- [Task statement]: Write out the stretch of lines below that begins at the line with "Task: Select Replays in the sidebar menu" and ends at the line with "This screenshot has height=497, width=1419.", including both, exactly as given and nothing more.

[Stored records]
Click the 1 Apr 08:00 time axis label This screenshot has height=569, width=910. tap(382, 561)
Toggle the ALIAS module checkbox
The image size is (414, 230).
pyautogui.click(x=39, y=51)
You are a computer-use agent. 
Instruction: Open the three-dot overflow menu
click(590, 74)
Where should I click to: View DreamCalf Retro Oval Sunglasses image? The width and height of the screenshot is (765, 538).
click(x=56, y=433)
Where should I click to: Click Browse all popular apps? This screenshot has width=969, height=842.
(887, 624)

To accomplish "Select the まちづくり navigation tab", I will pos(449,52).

==

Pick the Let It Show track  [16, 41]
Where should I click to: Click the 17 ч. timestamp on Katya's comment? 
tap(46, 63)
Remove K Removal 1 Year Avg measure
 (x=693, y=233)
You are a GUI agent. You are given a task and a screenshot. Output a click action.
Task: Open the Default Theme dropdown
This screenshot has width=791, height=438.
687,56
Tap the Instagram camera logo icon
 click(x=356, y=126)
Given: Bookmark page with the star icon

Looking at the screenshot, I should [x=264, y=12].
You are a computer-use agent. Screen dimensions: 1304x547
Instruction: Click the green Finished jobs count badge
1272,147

* * *

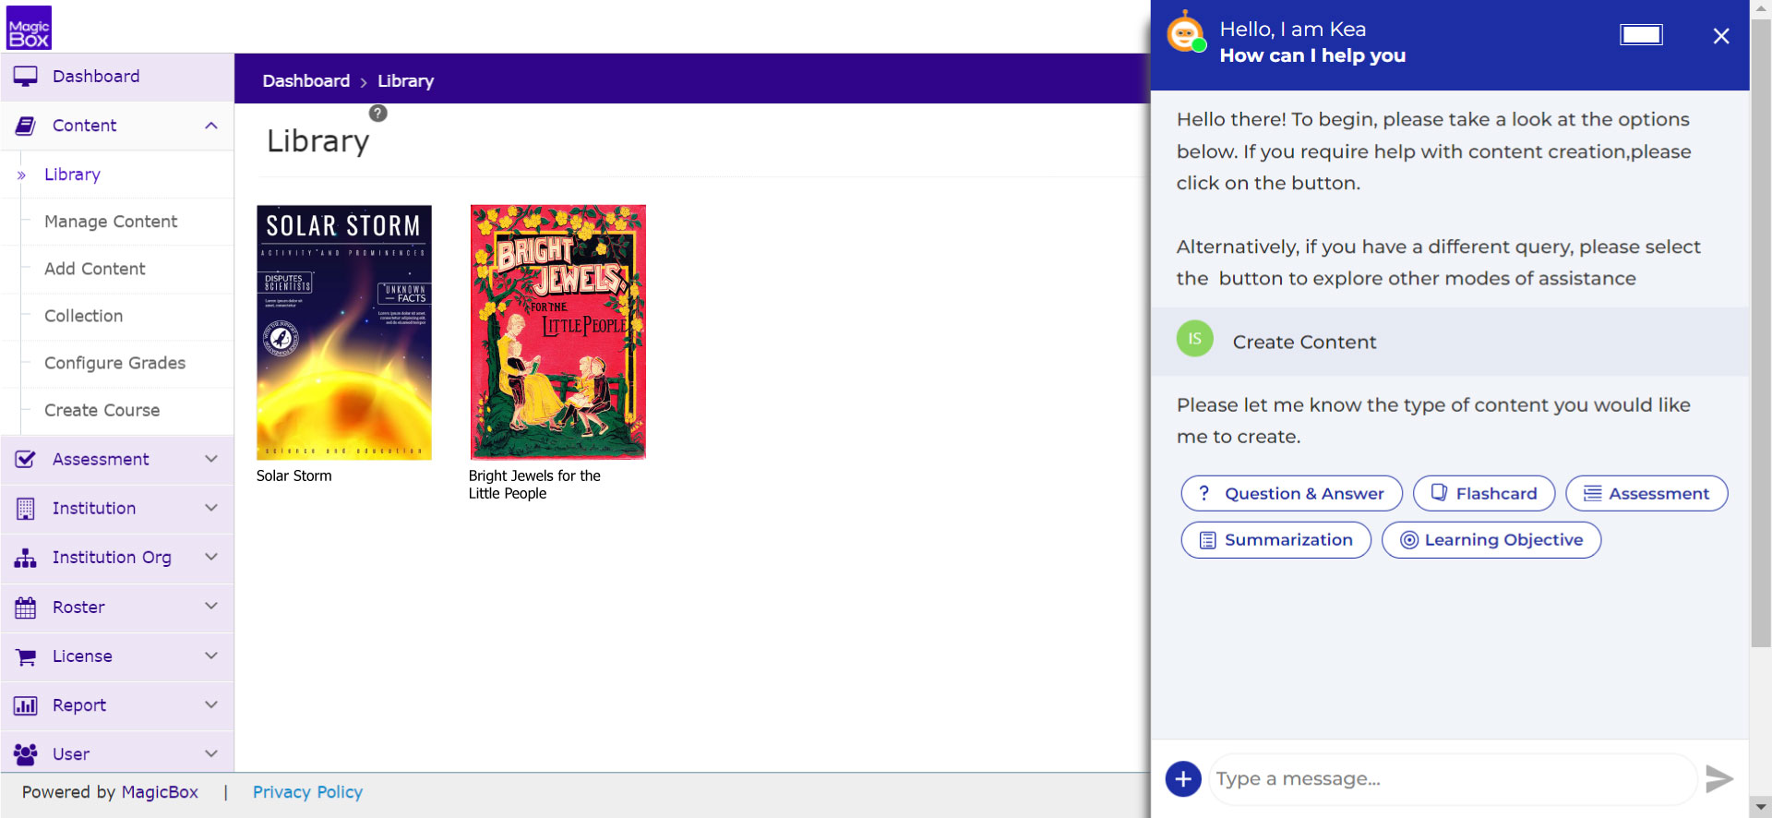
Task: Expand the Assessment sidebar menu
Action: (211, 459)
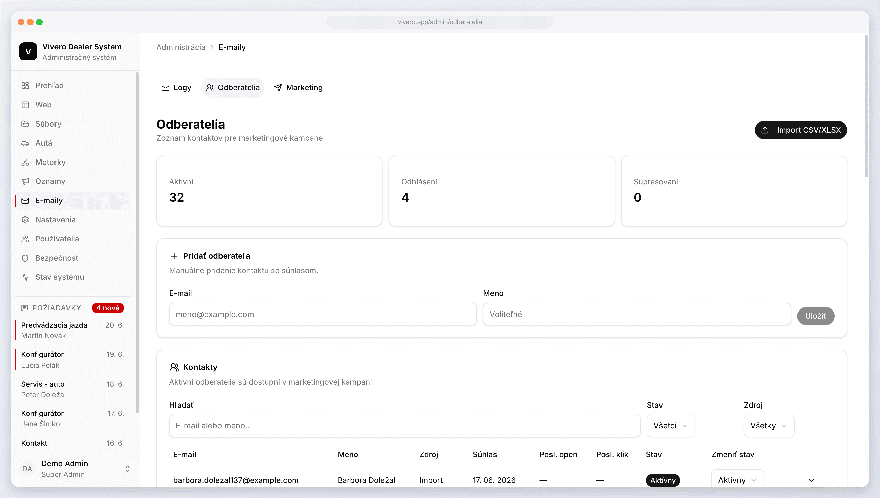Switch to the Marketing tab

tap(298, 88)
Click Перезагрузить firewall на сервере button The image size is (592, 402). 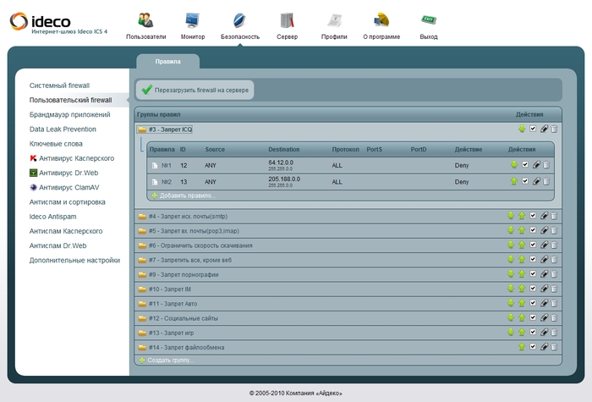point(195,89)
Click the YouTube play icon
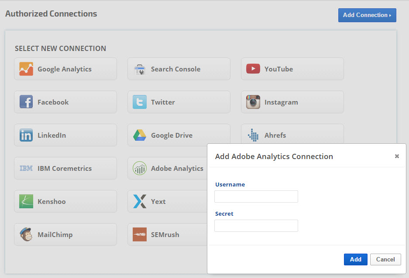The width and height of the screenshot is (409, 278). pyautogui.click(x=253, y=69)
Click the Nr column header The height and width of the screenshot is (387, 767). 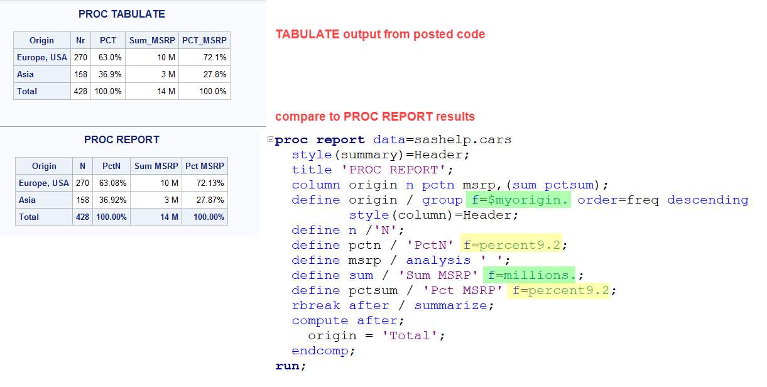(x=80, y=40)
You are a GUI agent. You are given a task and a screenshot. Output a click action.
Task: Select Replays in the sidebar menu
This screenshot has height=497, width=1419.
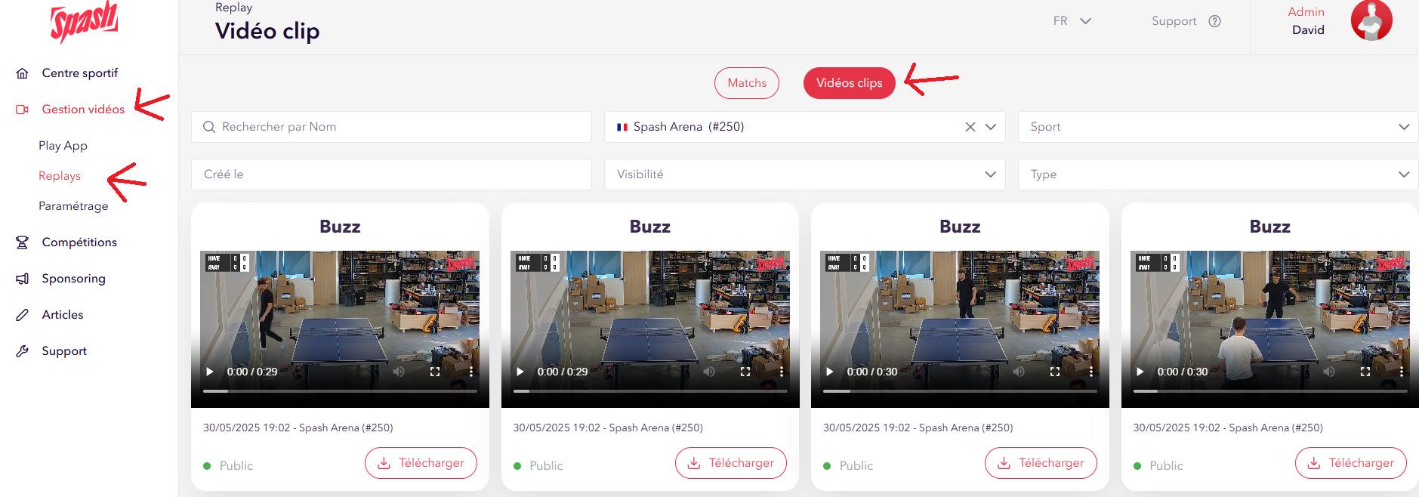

- [Written response]:
Task: Select Replays in the sidebar menu
This screenshot has height=497, width=1419.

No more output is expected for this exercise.